## Entries supplied
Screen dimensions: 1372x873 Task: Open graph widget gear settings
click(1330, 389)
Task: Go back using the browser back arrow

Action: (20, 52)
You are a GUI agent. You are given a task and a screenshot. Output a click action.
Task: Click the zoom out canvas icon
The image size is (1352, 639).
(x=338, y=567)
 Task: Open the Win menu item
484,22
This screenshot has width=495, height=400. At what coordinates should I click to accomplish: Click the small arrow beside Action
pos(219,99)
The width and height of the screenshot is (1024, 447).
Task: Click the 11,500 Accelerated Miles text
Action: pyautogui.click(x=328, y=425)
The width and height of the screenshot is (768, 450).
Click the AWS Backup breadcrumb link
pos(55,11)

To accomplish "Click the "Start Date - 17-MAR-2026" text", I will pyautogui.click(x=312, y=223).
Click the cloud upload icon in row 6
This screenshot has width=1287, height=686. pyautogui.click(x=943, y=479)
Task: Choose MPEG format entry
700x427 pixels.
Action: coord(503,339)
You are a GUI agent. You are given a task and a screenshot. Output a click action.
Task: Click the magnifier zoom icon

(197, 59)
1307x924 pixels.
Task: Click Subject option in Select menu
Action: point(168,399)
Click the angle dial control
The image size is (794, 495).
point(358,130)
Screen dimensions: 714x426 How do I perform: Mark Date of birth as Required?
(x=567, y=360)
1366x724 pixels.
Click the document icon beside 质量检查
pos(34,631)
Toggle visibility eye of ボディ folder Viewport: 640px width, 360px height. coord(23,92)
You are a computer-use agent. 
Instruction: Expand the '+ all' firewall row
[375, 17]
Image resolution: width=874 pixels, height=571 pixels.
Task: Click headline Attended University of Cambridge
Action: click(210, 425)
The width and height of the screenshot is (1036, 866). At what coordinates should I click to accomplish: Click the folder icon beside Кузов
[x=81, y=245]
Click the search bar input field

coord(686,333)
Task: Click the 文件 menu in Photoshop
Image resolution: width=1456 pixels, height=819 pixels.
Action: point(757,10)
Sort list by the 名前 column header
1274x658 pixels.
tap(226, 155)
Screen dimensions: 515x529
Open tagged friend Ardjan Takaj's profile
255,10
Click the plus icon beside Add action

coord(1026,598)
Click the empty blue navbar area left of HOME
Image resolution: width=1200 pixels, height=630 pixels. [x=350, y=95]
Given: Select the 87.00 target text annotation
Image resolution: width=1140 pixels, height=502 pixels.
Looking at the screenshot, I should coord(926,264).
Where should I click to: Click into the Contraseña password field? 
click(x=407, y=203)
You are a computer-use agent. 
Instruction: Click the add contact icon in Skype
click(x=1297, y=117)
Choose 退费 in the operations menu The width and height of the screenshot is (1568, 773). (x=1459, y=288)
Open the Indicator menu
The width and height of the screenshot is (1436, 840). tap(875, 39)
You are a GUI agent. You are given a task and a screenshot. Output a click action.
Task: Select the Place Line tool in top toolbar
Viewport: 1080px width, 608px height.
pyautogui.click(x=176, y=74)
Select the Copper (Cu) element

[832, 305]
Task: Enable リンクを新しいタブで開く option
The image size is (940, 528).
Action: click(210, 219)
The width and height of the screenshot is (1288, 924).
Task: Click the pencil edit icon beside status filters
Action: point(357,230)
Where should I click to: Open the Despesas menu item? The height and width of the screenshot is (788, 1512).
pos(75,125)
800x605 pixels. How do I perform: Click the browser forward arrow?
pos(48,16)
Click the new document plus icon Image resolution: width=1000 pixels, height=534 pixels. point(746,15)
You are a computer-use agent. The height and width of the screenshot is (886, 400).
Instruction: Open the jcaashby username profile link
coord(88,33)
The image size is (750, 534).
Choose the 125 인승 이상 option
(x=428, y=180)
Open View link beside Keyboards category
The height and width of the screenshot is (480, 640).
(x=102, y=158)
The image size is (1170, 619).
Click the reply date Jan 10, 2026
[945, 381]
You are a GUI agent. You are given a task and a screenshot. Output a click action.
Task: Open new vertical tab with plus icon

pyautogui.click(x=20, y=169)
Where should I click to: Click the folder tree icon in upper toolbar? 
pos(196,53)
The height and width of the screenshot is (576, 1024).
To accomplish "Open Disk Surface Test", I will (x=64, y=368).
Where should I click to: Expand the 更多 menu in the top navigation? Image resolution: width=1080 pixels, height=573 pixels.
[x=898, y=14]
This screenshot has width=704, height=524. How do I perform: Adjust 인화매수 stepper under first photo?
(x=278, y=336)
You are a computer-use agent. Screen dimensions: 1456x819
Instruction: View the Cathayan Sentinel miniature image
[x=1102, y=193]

## Goal of the exercise
Please repeat the data in full so that nothing differs from the original.

## Result
Screen dimensions: 1372x873 Task: Open graph widget gear settings
click(1330, 389)
Task: Go back using the browser back arrow

Action: (20, 52)
You are a GUI agent. You are given a task and a screenshot. Output a click action.
Task: Click the zoom out canvas icon
The image size is (1352, 639).
(x=338, y=567)
 Task: Open the Win menu item
484,22
This screenshot has width=495, height=400. At what coordinates should I click to accomplish: Click the small arrow beside Action
pos(219,99)
The width and height of the screenshot is (1024, 447).
Task: Click the 11,500 Accelerated Miles text
Action: pyautogui.click(x=328, y=425)
The width and height of the screenshot is (768, 450).
Click the AWS Backup breadcrumb link
pos(55,11)

To accomplish "Click the "Start Date - 17-MAR-2026" text", I will pyautogui.click(x=312, y=223).
Click the cloud upload icon in row 6
This screenshot has width=1287, height=686. pyautogui.click(x=943, y=479)
Task: Choose MPEG format entry
700x427 pixels.
Action: coord(503,339)
You are a GUI agent. You are given a task and a screenshot. Output a click action.
Task: Click the magnifier zoom icon

(197, 59)
1307x924 pixels.
Task: Click Subject option in Select menu
Action: point(168,399)
Click the angle dial control
The image size is (794, 495).
point(358,130)
Screen dimensions: 714x426 How do I perform: Mark Date of birth as Required?
(x=567, y=360)
1366x724 pixels.
Click the document icon beside 质量检查
pos(34,631)
Toggle visibility eye of ボディ folder Viewport: 640px width, 360px height. coord(23,92)
You are a computer-use agent. 
Instruction: Expand the '+ all' firewall row
[375, 17]
Image resolution: width=874 pixels, height=571 pixels.
Task: Click headline Attended University of Cambridge
Action: click(210, 425)
The width and height of the screenshot is (1036, 866). At what coordinates should I click to accomplish: Click the folder icon beside Кузов
[x=81, y=245]
Click the search bar input field

coord(686,333)
Task: Click the 文件 menu in Photoshop
Image resolution: width=1456 pixels, height=819 pixels.
Action: point(757,10)
Sort list by the 名前 column header
1274x658 pixels.
tap(226, 155)
Screen dimensions: 515x529
Open tagged friend Ardjan Takaj's profile
255,10
Click the plus icon beside Add action

coord(1026,598)
Click the empty blue navbar area left of HOME
Image resolution: width=1200 pixels, height=630 pixels. [x=350, y=95]
Given: Select the 87.00 target text annotation
Image resolution: width=1140 pixels, height=502 pixels.
Looking at the screenshot, I should coord(926,264).
Where should I click to: Click into the Contraseña password field? 
click(x=407, y=203)
You are a computer-use agent. 
Instruction: Click the add contact icon in Skype
click(x=1297, y=117)
Choose 退费 in the operations menu The width and height of the screenshot is (1568, 773). (x=1459, y=288)
Open the Indicator menu
The width and height of the screenshot is (1436, 840). tap(875, 39)
You are a GUI agent. You are given a task and a screenshot. Output a click action.
Task: Select the Place Line tool in top toolbar
Viewport: 1080px width, 608px height.
pyautogui.click(x=176, y=74)
Select the Copper (Cu) element

[832, 305]
Task: Enable リンクを新しいタブで開く option
The image size is (940, 528).
Action: click(210, 219)
The width and height of the screenshot is (1288, 924).
Task: Click the pencil edit icon beside status filters
Action: point(357,230)
Where should I click to: Open the Despesas menu item? The height and width of the screenshot is (788, 1512).
pos(75,125)
800x605 pixels. How do I perform: Click the browser forward arrow?
pos(48,16)
Click the new document plus icon Image resolution: width=1000 pixels, height=534 pixels. point(746,15)
You are a computer-use agent. The height and width of the screenshot is (886, 400).
Instruction: Open the jcaashby username profile link
coord(88,33)
The image size is (750, 534).
Choose the 125 인승 이상 option
(x=428, y=180)
Open View link beside Keyboards category
The height and width of the screenshot is (480, 640).
(x=102, y=158)
The image size is (1170, 619).
Click the reply date Jan 10, 2026
[945, 381]
You are a GUI agent. You are given a task and a screenshot. Output a click action.
Task: Open new vertical tab with plus icon

pyautogui.click(x=20, y=169)
Where should I click to: Click the folder tree icon in upper toolbar? 
pos(196,53)
The height and width of the screenshot is (576, 1024).
To accomplish "Open Disk Surface Test", I will (x=64, y=368).
Where should I click to: Expand the 更多 menu in the top navigation? Image resolution: width=1080 pixels, height=573 pixels.
[x=898, y=14]
This screenshot has width=704, height=524. How do I perform: Adjust 인화매수 stepper under first photo?
(x=278, y=336)
You are a computer-use agent. Screen dimensions: 1456x819
Instruction: View the Cathayan Sentinel miniature image
[x=1102, y=193]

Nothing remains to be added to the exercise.